I remember lying down on the MRI machine, laying there in that scary stillness and wondering “Has anybody praised God from this latitude and this longitude today?”

What I began to see was the secret of how you rejoice when you make no sense is that you do it one square inch at a time. There are times when you sing or you worship or you pray and you read, you don’t get an immediate path, let me be clear about that. But there is this decision that you will become what you proclaim. And if you proclaim the goodness and faithfulness of God, you will experience more of Him. I think one of the ways we fight back with joy is that we rejoice when it makes no sense.

How would you encourage people to help friends who are walking through things like cancer?

I think one of the biggest things is to be compassionate. In the story of the good samaritan, it talks about religious leaders walked by, but the one that entered in and the one that crossed the road was a samaritan. Just like he crossed the road, we have to cross the road. We are always going to have a hundred reasons racing through our mind about how we shouldn’t text, why we shouldn’t pick up the phone. We’re going to tell ourselves that we’re not qualified, we don’t know the person well enough, we don’t know what to say, we’re scared of saying the wrong thing.

But the most important gift we can give someone is the gift of our presence. And when we show up, to remember Job’s friends. For the first seven days after Job’s calamity, his friends came around and they didn’t say a word, they did “shiva,” a wonderful Jewish practice. It wasn’t until they opened their mouths that they got in trouble. We need to be slow to speak and quick to listen. We need to recognize that the person going through cancer or some type of adversity is not looking for a quote or a bible verse or cliche. What they’re looking for is for you to be with them, and to be for them, and to love them and to laugh with them.

The other thing is to just really be practical. The Good Samaritan was so practical—he crosses the road, he gives [the man] a ride on the donkey, he takes him to an inn, he pays for the medical bills. That is love. That is faith in action, and we need to do the same.
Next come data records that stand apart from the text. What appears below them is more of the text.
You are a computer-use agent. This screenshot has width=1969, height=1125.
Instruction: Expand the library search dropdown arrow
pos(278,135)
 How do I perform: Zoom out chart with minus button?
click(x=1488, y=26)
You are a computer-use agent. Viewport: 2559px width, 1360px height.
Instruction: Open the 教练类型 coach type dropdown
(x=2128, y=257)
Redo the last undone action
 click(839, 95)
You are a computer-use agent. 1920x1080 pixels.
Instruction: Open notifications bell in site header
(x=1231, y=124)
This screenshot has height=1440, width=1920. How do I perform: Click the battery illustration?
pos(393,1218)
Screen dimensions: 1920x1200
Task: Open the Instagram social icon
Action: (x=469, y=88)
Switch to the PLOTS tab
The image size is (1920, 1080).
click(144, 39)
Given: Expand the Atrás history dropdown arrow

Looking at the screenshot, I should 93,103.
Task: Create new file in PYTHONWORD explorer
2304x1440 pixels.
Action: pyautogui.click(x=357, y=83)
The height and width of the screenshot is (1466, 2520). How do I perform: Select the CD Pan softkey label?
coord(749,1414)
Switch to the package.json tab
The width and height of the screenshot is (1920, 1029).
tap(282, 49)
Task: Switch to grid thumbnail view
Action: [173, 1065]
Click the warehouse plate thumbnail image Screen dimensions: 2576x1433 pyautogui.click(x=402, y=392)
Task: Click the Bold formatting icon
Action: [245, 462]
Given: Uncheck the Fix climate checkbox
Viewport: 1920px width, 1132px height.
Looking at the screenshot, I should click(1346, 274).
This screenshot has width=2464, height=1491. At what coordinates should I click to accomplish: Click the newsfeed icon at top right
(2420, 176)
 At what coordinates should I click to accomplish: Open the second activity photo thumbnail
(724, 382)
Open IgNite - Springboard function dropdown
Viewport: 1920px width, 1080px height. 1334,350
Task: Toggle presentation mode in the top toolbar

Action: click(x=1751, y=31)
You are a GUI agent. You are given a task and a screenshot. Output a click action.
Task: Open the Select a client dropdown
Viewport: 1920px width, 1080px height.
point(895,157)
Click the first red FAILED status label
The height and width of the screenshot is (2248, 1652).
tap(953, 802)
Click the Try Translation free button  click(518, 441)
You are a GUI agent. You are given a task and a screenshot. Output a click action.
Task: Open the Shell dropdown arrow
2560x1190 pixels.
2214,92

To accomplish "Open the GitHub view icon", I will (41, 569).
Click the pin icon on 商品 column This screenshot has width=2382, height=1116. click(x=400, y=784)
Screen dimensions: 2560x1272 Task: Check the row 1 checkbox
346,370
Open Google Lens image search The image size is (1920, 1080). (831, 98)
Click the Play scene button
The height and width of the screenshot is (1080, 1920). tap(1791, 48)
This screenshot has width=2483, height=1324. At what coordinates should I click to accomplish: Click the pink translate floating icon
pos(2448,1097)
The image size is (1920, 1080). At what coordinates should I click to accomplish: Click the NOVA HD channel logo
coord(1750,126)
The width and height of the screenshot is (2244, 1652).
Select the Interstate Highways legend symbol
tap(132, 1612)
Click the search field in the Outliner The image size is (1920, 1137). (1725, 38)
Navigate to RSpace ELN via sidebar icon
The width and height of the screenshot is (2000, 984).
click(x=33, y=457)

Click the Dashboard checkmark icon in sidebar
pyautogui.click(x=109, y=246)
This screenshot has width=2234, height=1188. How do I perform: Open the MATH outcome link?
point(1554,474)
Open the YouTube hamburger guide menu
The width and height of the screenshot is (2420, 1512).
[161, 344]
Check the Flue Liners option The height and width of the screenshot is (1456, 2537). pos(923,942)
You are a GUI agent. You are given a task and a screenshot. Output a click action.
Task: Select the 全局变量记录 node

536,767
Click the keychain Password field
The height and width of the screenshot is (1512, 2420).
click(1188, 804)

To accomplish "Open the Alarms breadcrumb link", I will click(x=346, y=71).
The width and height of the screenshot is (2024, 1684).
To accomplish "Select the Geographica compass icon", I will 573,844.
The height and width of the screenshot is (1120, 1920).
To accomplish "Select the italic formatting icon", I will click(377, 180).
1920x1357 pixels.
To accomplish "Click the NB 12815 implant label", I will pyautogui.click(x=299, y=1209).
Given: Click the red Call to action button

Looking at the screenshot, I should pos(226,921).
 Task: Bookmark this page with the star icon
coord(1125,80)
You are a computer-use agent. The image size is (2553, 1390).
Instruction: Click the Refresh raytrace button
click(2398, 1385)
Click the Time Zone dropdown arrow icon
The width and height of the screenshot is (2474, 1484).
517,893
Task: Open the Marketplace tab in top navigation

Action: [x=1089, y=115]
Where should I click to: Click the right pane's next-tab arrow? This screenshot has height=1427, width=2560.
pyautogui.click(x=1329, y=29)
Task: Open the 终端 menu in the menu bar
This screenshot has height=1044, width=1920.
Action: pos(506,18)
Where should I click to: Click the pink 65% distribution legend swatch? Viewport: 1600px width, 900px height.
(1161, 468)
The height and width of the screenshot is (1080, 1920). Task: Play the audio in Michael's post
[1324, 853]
A lot of times, we assume what someone needs. The most important thing that we can do is ask. Don’t ask “How are you?” because they are so exhausted by that question. Instead, say, “Tell me what you need today.” Often, their needs are changing around the clock and they’re not going to have an answer, so have a couple ideas in your back pocket: “Do you need a gas card? Because I know that you’re driving to the hospital a ton. Or maybe you need some weeds pulled? Or maybe child care? Or would you just like to go to a comedy or movie sometime and just laugh?”

Come with suggestions, because then you’re bringing a blessing and not becoming a burden by saying, “I’d do anything for you”—which, first of all, you don’t really mean. And secondly, you require that person to figure out what they need, pick up the phone, call you. That’s not really helping.

How do you think being a Christian and knowing the Gospel plays into this whole idea of finding joy?

Christ is so clear that we are meant to be a people who are marked by joy. We are meant to be people who radiate joy everywhere we go. And for most of us, if we’re honest, it is amazing how quickly our joy erodes away. Sometimes, the causes are external and sometimes they are internal.

Joy has a better reputation than happiness, because happiness is based on circumstances and joy is not—but really, who has better circumstances than those of us who are drenched in the grace and the mercies of God? As children of God, we are people who are meant to walk in that joy, in the fullness of that happiness. The Bible says “They will know us by our love,” but they will also know us by our joy or our lack of it. Joy is something worth fighting for and joy is a powerful weapon to fight with.